É preciso calor suficiente para tornar o vidro seguro e livre de tensões. Mas, se o calor for excessivo ou se for usado o tipo errado de calor, a tinta pode ser danificada ou as linhas de impressão podem se borrarem. É um equilíbrio delicado. Nós resolvemos isso usando aquecimento por ondas infravermelhas de curto comprimento.
Mantendo os padrões nítidos
O truque é atingir a temperatura de transição do vidro sem danificar a tinta na superfície.
As lâmpadas de ondas infravermelhas de curto comprimento são ótimas, pois conseguem penetrar diretamente no vidro. Isso nos permite aquecer o interior do material rapidamente. Como isso acontece tão rápido, a tinta não fica por muito tempo em uma temperatura perigosa.
Isso contrasta com o aquecimento por ondas longas, onde a superfície apenas esquenta lentamente. Isso resulta em padrões borrados e tinta danificada. Não é nada bom.
Gastamos muito tempo ajustando a potência das lâmpadas e a distância entre elas.

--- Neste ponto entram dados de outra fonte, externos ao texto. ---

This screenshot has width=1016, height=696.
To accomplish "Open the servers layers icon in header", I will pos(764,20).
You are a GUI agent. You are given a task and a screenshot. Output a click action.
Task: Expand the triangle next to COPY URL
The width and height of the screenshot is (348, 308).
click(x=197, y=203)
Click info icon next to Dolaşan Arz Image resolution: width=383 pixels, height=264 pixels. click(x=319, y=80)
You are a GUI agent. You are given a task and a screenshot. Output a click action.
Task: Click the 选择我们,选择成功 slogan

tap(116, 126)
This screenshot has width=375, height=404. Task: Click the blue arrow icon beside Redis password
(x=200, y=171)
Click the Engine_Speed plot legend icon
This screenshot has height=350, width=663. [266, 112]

Queremos que haja um aquecimento uniforme em toda a área do vidro. Sem pontos quentes, sem impressões distorcidas e sem tratamento térmico irregular.

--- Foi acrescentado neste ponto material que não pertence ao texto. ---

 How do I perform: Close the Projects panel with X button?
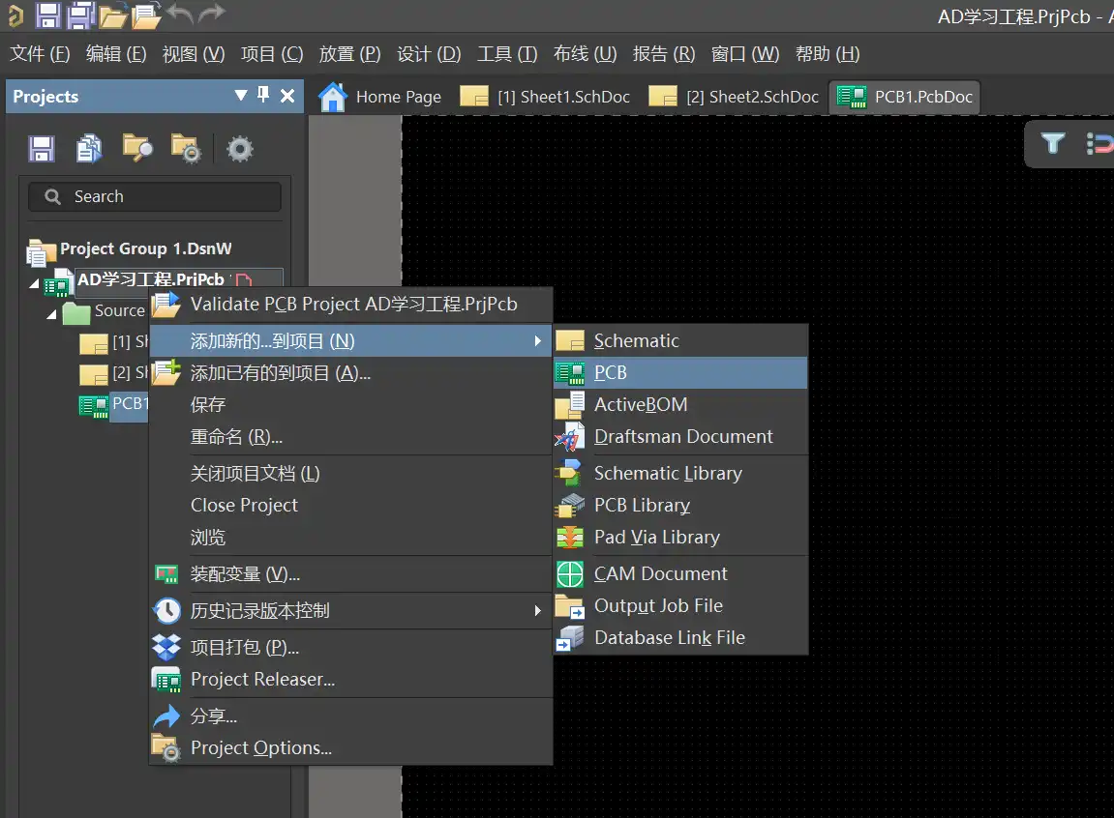coord(287,96)
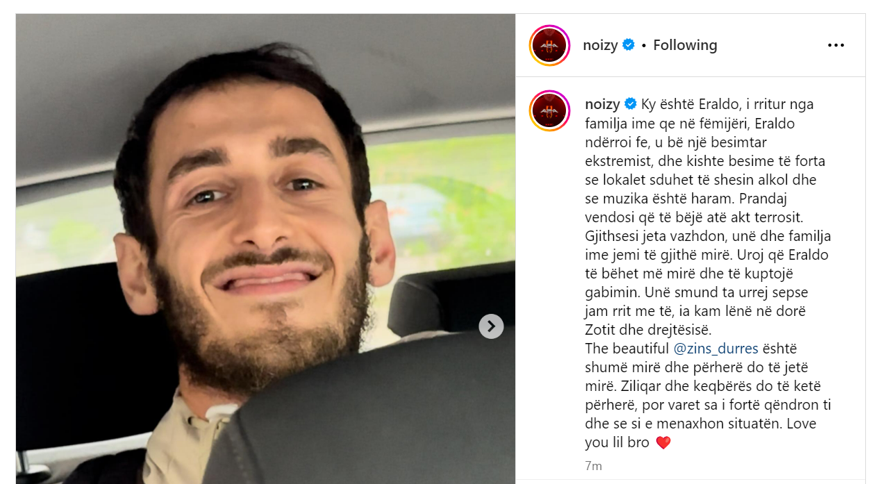Click noizy's profile picture beside the caption
Viewport: 884px width, 484px height.
(550, 111)
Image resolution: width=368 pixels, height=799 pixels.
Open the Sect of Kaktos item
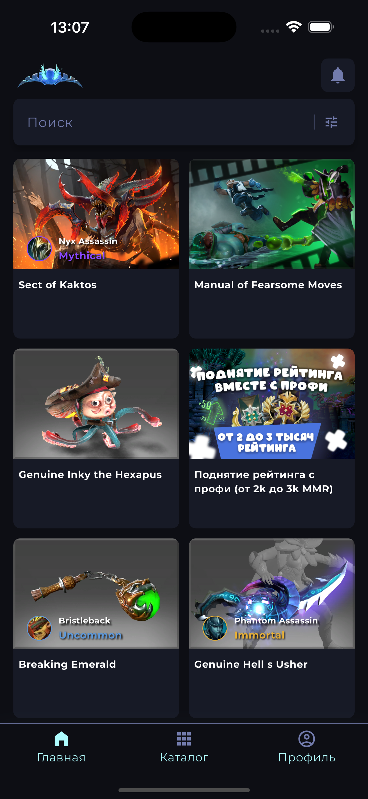click(x=96, y=248)
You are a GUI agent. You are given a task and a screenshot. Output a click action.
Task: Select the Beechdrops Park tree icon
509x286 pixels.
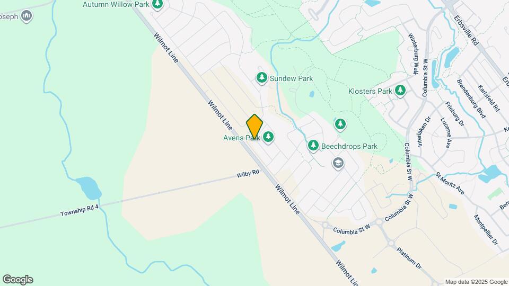tap(313, 146)
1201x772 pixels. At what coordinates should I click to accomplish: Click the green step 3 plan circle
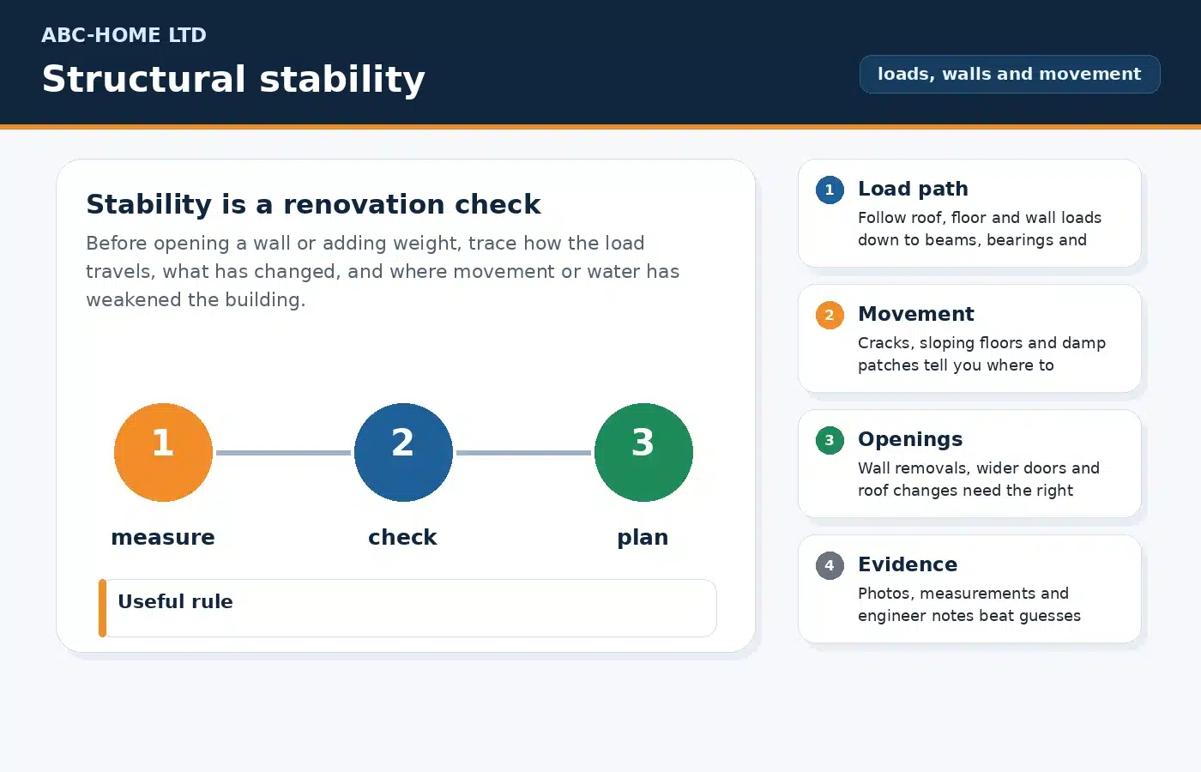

Os equipamentos necessários
Para alcançar a velocidade desejada, usamos tubos de halogênio de quartzo de alta densidade. Esses equipamentos são muito potentes e conseguem elevar a temperatura do vidro em poucos segundos.
Mas não basta simplesmente conectá-los e esperar pelo melhor resultado. É preciso um sistema de controle que reaja instantaneamente.
Pense nisso: se a velocidade do equipamento diminuir, mesmo um pouco, o vidro permanecerá sob o efeito do calor excessivo, e a impressão será destruída. O tempo é tudo.
Potência versus resfriamento (o verdadeiro desafio)
Quando tanta potência é concentrada em um pequeno espaço, as coisas ficam muito quentes. Muito mesmo.
A energia das ondas infravermelhas entra no vidro, mas as caixas das lâmpadas e os refletores também sofrem com esse calor. É aí que muitas pessoas cometem erros – elas ignoram o resfriamento.
Se os ventiladores de exaustão não forem suficientemente fortes para remover o calor dos terminais das lâmpadas, os conectores vão se oxidar e queimar. É assim que funciona. Se você quer que suas lâmpadas durem por mais tempo, precisa garantir um bom fluxo de ar.